**WHAT TO PRODUCE**
The lines you return should be those containing the string "magnifier", taken from the data below.

Stored records
* * *

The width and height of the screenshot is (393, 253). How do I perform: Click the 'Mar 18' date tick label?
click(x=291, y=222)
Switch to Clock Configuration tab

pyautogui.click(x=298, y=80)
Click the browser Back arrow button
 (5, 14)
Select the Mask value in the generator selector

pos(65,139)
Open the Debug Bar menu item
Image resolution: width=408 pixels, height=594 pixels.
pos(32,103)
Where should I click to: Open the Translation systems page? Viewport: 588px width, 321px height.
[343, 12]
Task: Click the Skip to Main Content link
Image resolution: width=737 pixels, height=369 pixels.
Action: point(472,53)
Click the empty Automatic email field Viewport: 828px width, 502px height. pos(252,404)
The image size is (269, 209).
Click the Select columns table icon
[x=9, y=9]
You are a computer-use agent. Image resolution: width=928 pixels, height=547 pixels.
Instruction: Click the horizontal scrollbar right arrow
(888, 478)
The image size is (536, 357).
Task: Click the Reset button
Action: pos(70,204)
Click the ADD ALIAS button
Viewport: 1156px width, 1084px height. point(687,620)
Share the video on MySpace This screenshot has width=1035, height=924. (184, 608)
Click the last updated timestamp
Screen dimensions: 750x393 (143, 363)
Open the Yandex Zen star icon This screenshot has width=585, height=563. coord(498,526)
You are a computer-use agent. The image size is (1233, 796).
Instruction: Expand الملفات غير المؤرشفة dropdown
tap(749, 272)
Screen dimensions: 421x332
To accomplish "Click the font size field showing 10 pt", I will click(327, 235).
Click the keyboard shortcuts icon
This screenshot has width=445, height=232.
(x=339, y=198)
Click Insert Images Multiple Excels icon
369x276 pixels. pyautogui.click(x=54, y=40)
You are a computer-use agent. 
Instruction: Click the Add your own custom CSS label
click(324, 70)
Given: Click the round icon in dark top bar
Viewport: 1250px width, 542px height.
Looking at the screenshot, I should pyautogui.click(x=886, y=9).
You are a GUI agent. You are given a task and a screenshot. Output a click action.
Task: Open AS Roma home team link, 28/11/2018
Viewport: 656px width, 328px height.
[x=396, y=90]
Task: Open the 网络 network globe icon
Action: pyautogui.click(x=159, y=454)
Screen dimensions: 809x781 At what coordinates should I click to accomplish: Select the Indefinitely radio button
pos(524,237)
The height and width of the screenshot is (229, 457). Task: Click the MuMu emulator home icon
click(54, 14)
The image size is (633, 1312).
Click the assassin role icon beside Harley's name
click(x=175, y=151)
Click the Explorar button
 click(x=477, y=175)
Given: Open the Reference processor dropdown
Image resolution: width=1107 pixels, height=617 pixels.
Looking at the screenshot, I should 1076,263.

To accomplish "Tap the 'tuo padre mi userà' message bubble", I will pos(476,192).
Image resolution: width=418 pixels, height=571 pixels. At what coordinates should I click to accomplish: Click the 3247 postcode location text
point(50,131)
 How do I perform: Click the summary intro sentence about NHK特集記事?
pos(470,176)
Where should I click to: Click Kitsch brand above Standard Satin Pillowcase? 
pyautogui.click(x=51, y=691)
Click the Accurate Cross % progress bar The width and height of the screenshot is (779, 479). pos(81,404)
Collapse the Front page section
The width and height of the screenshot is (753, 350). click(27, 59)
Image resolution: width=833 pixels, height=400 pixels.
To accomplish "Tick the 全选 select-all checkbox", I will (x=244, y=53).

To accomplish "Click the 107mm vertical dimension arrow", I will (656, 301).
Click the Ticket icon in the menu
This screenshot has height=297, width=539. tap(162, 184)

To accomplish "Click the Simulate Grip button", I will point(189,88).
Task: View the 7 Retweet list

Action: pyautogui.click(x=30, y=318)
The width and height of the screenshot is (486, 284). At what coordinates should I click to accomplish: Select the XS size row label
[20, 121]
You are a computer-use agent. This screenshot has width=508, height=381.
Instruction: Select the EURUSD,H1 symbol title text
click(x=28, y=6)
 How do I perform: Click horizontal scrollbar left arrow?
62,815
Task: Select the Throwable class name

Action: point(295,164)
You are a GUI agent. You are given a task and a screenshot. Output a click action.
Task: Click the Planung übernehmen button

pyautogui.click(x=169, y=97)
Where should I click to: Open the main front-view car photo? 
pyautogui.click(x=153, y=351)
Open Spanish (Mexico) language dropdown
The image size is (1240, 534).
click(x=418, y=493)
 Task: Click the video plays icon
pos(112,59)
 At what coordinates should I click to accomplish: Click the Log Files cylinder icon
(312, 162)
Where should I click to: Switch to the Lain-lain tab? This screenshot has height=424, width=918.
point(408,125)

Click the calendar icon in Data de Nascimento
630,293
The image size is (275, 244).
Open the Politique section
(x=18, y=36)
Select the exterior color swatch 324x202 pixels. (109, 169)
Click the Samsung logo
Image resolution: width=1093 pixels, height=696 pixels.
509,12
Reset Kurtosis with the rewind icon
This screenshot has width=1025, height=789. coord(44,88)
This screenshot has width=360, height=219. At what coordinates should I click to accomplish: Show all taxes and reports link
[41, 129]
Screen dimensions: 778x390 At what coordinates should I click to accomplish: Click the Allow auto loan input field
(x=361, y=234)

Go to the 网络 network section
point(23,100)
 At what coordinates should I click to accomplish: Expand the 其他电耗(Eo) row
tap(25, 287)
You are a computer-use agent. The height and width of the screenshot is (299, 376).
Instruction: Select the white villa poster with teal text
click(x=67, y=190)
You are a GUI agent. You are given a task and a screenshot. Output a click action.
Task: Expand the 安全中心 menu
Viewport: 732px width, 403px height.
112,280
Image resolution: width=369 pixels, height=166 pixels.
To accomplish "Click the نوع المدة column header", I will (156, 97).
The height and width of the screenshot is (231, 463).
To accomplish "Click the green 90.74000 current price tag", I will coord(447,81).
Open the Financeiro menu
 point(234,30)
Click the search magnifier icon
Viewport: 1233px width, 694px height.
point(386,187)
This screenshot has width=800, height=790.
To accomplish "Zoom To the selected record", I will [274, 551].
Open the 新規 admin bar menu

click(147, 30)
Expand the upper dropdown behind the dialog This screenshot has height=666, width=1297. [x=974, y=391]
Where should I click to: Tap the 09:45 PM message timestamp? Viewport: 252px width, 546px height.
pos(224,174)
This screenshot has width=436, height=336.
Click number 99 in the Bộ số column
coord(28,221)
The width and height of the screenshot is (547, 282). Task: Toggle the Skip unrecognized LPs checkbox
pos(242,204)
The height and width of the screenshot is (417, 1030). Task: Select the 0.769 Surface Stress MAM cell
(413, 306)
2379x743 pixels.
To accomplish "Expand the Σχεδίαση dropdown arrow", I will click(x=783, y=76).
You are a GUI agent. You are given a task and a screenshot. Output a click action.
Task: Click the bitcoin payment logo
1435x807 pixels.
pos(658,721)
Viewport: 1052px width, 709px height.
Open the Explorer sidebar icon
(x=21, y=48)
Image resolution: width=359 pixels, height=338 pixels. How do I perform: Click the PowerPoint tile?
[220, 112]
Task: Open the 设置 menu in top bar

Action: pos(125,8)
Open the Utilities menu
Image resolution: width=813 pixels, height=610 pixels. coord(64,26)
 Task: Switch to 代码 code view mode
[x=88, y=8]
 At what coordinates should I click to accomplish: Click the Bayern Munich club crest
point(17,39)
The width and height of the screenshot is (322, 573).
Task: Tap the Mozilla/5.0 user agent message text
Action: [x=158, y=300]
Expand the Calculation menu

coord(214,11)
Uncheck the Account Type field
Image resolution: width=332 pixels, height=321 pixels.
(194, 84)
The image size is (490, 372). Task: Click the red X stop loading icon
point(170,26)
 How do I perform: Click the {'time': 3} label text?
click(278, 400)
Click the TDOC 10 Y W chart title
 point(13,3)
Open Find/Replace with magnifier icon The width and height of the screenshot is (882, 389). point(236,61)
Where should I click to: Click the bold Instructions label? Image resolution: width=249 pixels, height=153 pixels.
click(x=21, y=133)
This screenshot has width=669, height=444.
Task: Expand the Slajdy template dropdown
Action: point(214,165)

* * *

**ANSWER SPACE**
Click the search magnifier icon
Open Find/Replace with magnifier icon The width and height of the screenshot is (882, 389). point(236,61)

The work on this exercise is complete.